Using the testing dataset, the model trained was tested for
correctness and accuracy. Domain knowledge was then transferred to
the OCC domain.
[0104] In a first phase of the test implementation, CNN CSRs
underwent Text Preprocessing, Feature Extraction and
Classification, and a knowledge base was constructed. Text
preprocessing involved Tokenization, Stop Word Removal and
Determining Term Frequency in order to produce the Bag of Words to
be used as keyword features in the next phase of the test
implementation. Features were then extracted and used for uniquely
identifying each document and classifying it into an appropriate
category. Finally the semantic knowledge base for the CNN domain
was developed manually from the extracted keywords and classified
documents. CCN knowledge representation is illustrated in FIG.
11.
[0105] Key phrases were then extracted from the OCC CSRs. Owing to
the similarity between the OCC and CCN products, it was possible to
transfer domain knowledge from CCN to OCC to generate an OCC
semantic knowledge base in a process as described above with
reference to FIGS. 4 to 7. Transferred predicate clauses were
verified in the target OCC domain to ensure they satisfied domain
properties. By transferring knowledge from the source CCN domain, a
semantic knowledge base of approximately 40%-60% of the target
final size was developed automatically in the target OCC domain.
The semantic knowledge base was then fine-tuned using manual
intervention. OCC knowledge representation is illustrated in FIG.

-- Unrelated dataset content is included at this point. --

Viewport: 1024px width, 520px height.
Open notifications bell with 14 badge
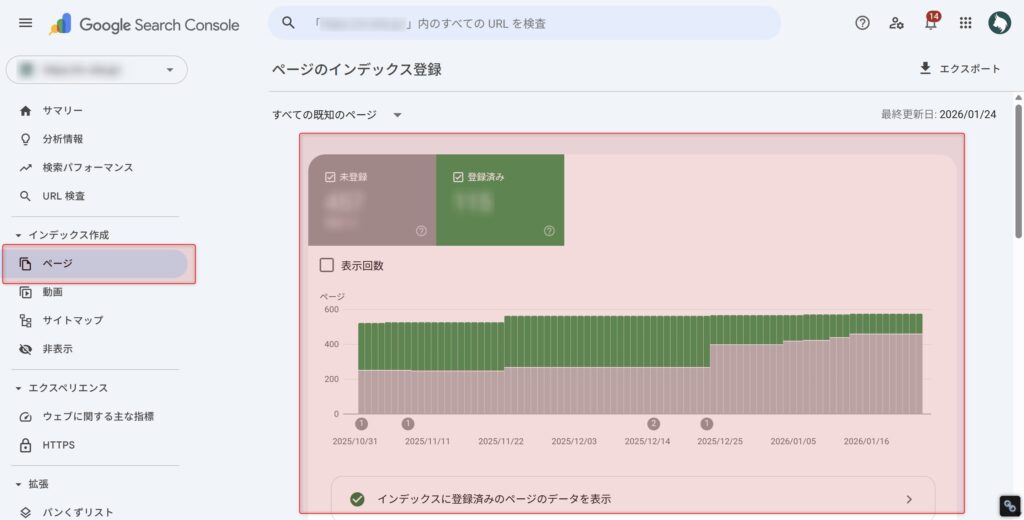click(931, 23)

12, and some examples of concept matching between CCN and OCC are
given in the table below:
TABLE-US-00006 CCN OCC Module BL Configuration Framework Service
UMI Protocol Functional
[0106] Once the semantic knowledge base for OCC was developed, OCC
CSRs were classified using the transferred knowledge base and the
results are shown in the table below. "Precision" is the fraction
of retrieved CSRs that are relevant to the find query. "Recall" is
the fraction of the CSRs relevant to the query that are
successfully retrieved. The F-measure, or balanced
F-score=(2*P*R)/(P+R), is the harmonic mean of precision and
recall.
TABLE-US-00007 CLASSIFIER LABEL PRECISION RECALL F-MEASURE
CONGESTION 1.00 1.00 1.00 LINK 1.00 1.00 1.00 DISK 0.97 0.97
0.97
[0107] The above discussed example implementation illustrates
application of methods according to the present disclosure in the
telecoms domain. When considering application to an Internet of
Things use case, core domain knowledge may consist of physical
entities, units, data types, properties, predicates, formulas etc.

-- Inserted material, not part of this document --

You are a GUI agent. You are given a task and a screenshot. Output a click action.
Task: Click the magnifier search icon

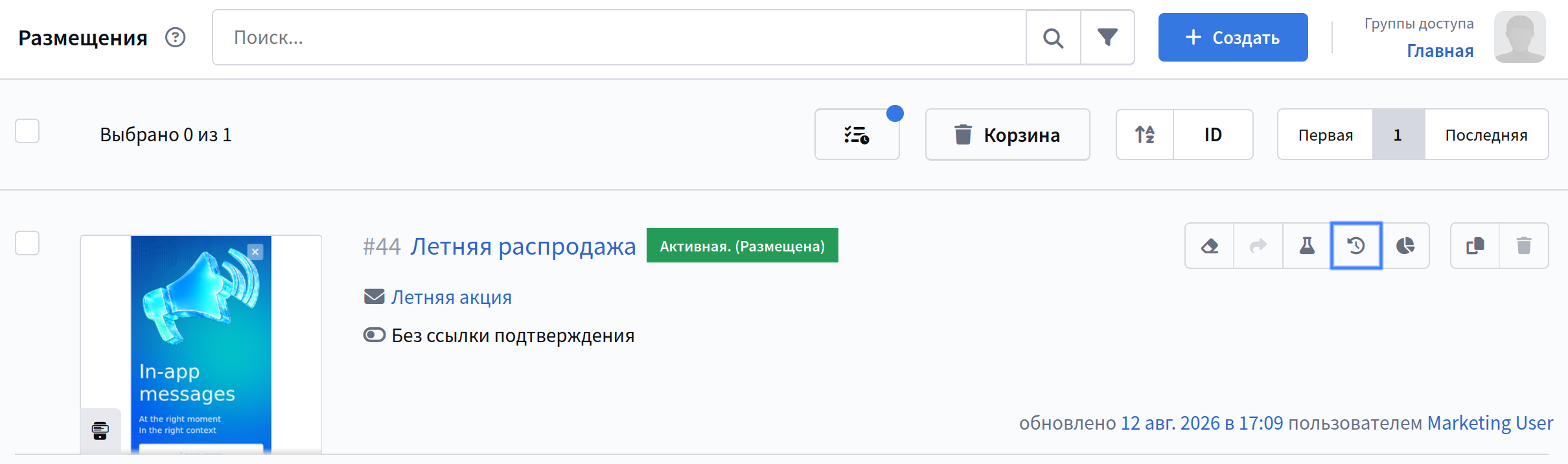(1053, 38)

This domain knowledge may be reused, interlinked and extended using
the techniques of the present disclosure to build cross-domain
applications, as domain knowledge for any particular domain, for
example healthcare, may be reused in other domains including for
example tourism, transport etc. In a first example application, if
two heterogeneous device sets are employed in the same domain, then
the knowledge base acquired by one device set may be at least
partially transferred to the other device set. In a second example
application, if a new domain or sub-domain evolves, its knowledge
base need not be developed from scratch. Semantic knowledge from
similar domains may be transferred enabling the automatic
generation of at least a part of the knowledge base for the new
domain or sub-domain. Domain experts may then fine-tune the new
knowledge base requiring greatly reduced time and effort comparted
to generating the entire new semantic knowledge base. In a third
example, it may be appropriate to merge multiple domain knowledge
bases to develop a new domain. A healthcare service for example may
require development of a knowledge base from multiple domains
including anatomy, general patient data, disease data etc., with
data having been collected by a range of devices including smart
medical devices. In such cases, the domains to be merged share
certain similarities and/or are substantially aligned or related to
each other. If the semantic knowledge bases for the source domains
are available then their domain knowledge can be transferred to the
destination domain and the knowledge base of the destination domain
can be at least partially developed automatically using the
techniques of the present disclosure.
[0108] The methods of the present disclosure may be conducted in an
apparatus. FIG. 13 illustrates an example apparatus 300 which may
implement the methods 100, 200 for example on receipt of suitable
instructions from a computer program. Referring to FIG. 13, the
apparatus 300 comprises a processor 301 and a memory 302. The
memory 302 contains instructions executable by the processor 301
such that the apparatus 300 is operative to conduct some or all of
the steps of the methods 100 and/or 200.
[0109] FIG. 14 illustrates an alternative example apparatus 400,
which may implement the methods 100, 200, for example on receipt of
suitable instructions from a computer program. It will be
appreciated that the units illustrated in FIG. 14 may be realised
in any appropriate combination of hardware and/or software. For
example, the units may comprise one or more processors and one or
more memories containing instructions executable by the one or more
processors. The units may be integrated to any degree.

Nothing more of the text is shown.